AMD Partners with OpenAI to Challenge Nvidia in AI Chip Market

Advanced Micro Devices (NASDAQ: AMD) has entered a major multi-year agreement to supply artificial intelligence chips to OpenAI, the company behind ChatGPT. This deal involves the deployment of up to six gigawatts of AMD’s graphics processing units (GPUs) over several years, starting with a one-gigawatt rollout of its upcoming MI450 series in the second half of 2026. It is expected to generate tens of billions of dollars in annual revenue for AMD and could reshape the competitive dynamics in the AI chip market.

OpenAI’s decision to rely heavily on AMD chips marks a significant pivot in its partnerships. For years, OpenAI has collaborated with AMD on earlier chip designs, but this new agreement elevates their relationship to a strategic level. It also broadens OpenAI’s vendor base beyond its existing $100 billion deal with Nvidia, the current market leader in AI processing hardware. By spreading its chip supply across AMD and Nvidia, OpenAI aims to secure the vast computational power required to support its next-generation AI infrastructure while reducing reliance on a single supplier.

The scale of this chip deployment is impressive. Six gigawatts of power is equivalent to the electricity consumption of an entire U.S. state, enough to cover all the homes in Massachusetts. The initial one-gigawatt phase will use AMD’s MI450 GPUs, which are set to be released next year. OpenAI plans to build a dedicated data center for this purpose, and revenue recognition for AMD will begin once these chips start shipping.

An unusual aspect of the deal is a warrant arrangement giving OpenAI the option to purchase up to 160 million shares of AMD common stock at a highly favorable price. If exercised in full, this stake would represent roughly 10% ownership in AMD based on current outstanding shares. The warrant will vest in phases tied to milestones such as the deployment levels of computing power and AMD’s stock price reaching certain targets.

This equity component signals a deeper strategic alignment between the two companies. OpenAI gains an investment opportunity in one of the few rivals to Nvidia’s dominant AI chip business, while AMD secures a committed major buyer for its high-performance computing products. Given that AMD’s revenue this year is estimated at $32.78 billion, the deal’s tens of billions in annual revenue potential represents a significant boost.

The partnership also carries broader implications for the AI hardware market. Nvidia has long enjoyed a commanding lead, fueled by its early development of GPUs capable of powering demanding AI workloads. Its stock price surged as demand for AI chips exploded, and the arrival of the OpenAI-Nvidia $100 billion agreement underscored that dominance.

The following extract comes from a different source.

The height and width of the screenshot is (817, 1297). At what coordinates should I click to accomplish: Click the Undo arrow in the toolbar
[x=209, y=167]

But AMD’s new deal with OpenAI challenges this status quo. Analysts and AMD executives describe the agreement as transformative, not only for AMD but for the industry’s competitive landscape. By enabling large-scale deployment across multiple generations of AMD GPUs, including the new MI450 series, AMD is positioning itself as a credible alternative to Nvidia for AI infrastructure.

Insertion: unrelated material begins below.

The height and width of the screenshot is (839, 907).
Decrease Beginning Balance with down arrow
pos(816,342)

AMD’s share price responded accordingly, surging as much as 37% in premarket trading following the announcement and poised to reach levels unseen since early 2024. Meanwhile, Nvidia’s shares dipped slightly, reflecting investor concerns about potential market share erosion in the multi-billion-dollar AI chip segment.

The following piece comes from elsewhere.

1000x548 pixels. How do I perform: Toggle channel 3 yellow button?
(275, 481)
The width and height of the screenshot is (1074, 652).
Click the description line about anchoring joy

For OpenAI, diversifying chip suppliers also provides a hedge against supply chain risks and pricing pressures. It may afford the company more negotiating leverage as it builds out its massive AI data center footprint. The AI startup’s CEO Sam Altman highlighted that this partnership will help accelerate AI progress by ensuring sufficient compute capacity.

The deal is expected to catalyze additional interest in AMD from other AI-focused companies. AMD’s strategy chief predicted that OpenAI’s adoption could lead others in the industry to follow, leveraging AMD’s AI chip technology to support their own ambitions.

The multi-dimensional nature of this agreement, combining chip supply, equity investment, and multi-generational collaboration on hardware and software, illustrates the increasingly intertwined ecosystem that powers today’s AI advancements. OpenAI and AMD appear to be banking on this partnership as a foundation both to compete and innovate in the fast-evolving AI space.

The next several years will reveal how well AMD can leverage OpenAI’s trust to capture more market share and how the competitive dynamic with Nvidia unfolds. One thing is clear: AI chip demand is scaling at an unprecedented pace, and suppliers capable of keeping up will wield significant influence over the future of artificial intelligence.